--- Aim of the task ---
Using the records that appear below, write out exactly the lines from the one with "Task: Click the Print icon" through the one with "Task: Click the 5.7K likes count", keeping both end lines.

--- Records for the exercise ---
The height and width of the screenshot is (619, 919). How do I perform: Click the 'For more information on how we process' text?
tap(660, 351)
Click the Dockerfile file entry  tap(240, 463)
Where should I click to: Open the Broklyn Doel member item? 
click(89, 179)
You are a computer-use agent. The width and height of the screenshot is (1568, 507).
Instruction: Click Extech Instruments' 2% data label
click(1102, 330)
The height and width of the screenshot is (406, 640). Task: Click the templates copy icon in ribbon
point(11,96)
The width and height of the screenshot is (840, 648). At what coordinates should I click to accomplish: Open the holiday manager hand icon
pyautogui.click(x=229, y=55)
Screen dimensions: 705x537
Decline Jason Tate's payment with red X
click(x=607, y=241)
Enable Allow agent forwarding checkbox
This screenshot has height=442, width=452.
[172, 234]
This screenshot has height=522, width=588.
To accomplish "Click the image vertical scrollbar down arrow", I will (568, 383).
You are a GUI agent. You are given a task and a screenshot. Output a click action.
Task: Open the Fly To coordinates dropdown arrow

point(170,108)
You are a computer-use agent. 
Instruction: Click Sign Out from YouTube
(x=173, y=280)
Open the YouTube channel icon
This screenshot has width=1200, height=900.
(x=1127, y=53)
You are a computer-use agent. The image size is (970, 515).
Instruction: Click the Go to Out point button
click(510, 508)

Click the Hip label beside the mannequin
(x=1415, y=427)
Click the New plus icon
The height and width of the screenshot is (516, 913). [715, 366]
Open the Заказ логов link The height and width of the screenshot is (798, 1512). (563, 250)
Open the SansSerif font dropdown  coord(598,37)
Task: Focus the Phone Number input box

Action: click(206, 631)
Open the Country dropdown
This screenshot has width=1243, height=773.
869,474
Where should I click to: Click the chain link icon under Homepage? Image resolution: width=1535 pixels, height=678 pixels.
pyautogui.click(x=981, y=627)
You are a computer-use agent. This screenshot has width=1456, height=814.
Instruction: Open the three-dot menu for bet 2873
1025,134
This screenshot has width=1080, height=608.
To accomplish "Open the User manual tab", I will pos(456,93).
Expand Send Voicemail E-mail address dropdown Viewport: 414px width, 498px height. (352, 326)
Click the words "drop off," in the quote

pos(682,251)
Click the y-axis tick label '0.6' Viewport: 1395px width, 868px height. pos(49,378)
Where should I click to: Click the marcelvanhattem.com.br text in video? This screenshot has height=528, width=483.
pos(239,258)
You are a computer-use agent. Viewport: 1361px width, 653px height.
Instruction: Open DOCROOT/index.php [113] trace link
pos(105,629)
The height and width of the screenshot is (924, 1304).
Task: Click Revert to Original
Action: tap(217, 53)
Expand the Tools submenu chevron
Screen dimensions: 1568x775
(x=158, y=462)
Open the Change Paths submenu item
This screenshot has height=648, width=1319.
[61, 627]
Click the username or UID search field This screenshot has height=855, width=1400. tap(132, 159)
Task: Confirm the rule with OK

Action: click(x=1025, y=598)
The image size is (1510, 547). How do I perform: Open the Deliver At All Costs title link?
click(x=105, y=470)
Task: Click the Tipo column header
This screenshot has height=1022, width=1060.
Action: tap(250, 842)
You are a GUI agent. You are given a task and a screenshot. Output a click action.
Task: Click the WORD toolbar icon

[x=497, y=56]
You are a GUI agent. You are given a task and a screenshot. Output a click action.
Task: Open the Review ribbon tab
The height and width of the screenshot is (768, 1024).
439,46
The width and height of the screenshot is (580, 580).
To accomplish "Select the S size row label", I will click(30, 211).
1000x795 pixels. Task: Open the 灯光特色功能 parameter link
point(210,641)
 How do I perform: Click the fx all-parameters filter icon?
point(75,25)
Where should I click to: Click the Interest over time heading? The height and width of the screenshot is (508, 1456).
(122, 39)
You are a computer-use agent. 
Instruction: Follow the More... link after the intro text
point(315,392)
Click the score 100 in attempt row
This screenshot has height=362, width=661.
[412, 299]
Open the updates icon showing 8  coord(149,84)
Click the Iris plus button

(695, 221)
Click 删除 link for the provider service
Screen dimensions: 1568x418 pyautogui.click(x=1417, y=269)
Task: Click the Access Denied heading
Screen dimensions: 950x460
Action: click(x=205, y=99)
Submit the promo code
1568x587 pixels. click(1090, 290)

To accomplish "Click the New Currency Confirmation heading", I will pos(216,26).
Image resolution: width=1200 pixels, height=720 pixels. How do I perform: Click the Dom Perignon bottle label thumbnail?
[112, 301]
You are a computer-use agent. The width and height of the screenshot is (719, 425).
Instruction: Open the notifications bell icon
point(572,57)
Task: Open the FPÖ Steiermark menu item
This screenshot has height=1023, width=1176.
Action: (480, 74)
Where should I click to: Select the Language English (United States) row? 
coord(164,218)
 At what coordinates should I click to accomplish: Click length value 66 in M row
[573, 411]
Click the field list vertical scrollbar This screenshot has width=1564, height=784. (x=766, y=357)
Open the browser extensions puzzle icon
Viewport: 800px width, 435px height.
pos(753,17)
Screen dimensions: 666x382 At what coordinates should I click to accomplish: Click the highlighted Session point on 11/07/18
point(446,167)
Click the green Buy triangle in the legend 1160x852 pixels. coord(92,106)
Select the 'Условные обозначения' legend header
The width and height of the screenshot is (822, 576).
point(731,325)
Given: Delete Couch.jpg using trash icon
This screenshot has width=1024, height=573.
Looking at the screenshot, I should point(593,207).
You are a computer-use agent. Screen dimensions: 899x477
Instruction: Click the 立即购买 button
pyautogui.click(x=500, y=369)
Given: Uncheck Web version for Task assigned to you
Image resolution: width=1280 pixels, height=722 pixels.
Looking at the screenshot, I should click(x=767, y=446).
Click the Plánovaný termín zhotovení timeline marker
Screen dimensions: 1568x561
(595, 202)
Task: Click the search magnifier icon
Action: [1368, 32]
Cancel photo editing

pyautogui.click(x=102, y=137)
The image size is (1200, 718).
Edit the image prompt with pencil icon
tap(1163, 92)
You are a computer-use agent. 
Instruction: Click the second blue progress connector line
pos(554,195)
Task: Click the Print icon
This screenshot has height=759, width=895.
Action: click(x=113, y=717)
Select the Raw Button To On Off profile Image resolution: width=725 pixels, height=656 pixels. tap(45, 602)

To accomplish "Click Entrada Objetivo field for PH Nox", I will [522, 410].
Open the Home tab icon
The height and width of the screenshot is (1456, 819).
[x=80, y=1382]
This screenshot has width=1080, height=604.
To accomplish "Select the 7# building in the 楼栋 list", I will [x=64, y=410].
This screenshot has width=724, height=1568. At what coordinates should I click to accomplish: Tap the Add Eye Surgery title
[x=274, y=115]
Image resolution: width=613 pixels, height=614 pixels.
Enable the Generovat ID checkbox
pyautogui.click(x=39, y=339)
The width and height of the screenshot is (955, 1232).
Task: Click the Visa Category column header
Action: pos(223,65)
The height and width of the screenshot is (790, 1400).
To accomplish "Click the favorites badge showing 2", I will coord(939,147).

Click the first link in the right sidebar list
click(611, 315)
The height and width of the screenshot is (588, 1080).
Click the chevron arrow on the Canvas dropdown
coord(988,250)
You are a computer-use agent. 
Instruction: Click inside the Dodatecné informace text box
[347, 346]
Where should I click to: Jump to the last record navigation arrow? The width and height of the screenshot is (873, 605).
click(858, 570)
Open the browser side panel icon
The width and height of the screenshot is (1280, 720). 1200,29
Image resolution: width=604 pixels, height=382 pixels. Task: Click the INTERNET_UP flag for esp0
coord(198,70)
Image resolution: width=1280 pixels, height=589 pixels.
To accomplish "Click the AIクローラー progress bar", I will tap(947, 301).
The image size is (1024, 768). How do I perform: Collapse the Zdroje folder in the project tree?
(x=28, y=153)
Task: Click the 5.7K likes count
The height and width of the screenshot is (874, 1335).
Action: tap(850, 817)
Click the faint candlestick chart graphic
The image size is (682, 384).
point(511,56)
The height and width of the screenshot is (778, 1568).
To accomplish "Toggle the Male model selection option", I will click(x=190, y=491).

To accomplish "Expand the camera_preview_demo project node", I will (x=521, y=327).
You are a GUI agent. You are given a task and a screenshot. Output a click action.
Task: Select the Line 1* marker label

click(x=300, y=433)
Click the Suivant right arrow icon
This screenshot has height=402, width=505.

--- Solution below ---
Task: Click the Print icon
This screenshot has height=759, width=895.
Action: click(x=113, y=717)
Select the Raw Button To On Off profile Image resolution: width=725 pixels, height=656 pixels. tap(45, 602)

To accomplish "Click Entrada Objetivo field for PH Nox", I will [522, 410].
Open the Home tab icon
The height and width of the screenshot is (1456, 819).
[x=80, y=1382]
This screenshot has width=1080, height=604.
To accomplish "Select the 7# building in the 楼栋 list", I will [x=64, y=410].
This screenshot has width=724, height=1568. At what coordinates should I click to accomplish: Tap the Add Eye Surgery title
[x=274, y=115]
Image resolution: width=613 pixels, height=614 pixels.
Enable the Generovat ID checkbox
pyautogui.click(x=39, y=339)
The width and height of the screenshot is (955, 1232).
Task: Click the Visa Category column header
Action: pos(223,65)
The height and width of the screenshot is (790, 1400).
To accomplish "Click the favorites badge showing 2", I will coord(939,147).

Click the first link in the right sidebar list
click(611, 315)
The height and width of the screenshot is (588, 1080).
Click the chevron arrow on the Canvas dropdown
coord(988,250)
You are a computer-use agent. 
Instruction: Click inside the Dodatecné informace text box
[347, 346]
Where should I click to: Jump to the last record navigation arrow? The width and height of the screenshot is (873, 605).
click(858, 570)
Open the browser side panel icon
The width and height of the screenshot is (1280, 720). 1200,29
Image resolution: width=604 pixels, height=382 pixels. Task: Click the INTERNET_UP flag for esp0
coord(198,70)
Image resolution: width=1280 pixels, height=589 pixels.
To accomplish "Click the AIクローラー progress bar", I will tap(947, 301).
The image size is (1024, 768). How do I perform: Collapse the Zdroje folder in the project tree?
(x=28, y=153)
Task: Click the 5.7K likes count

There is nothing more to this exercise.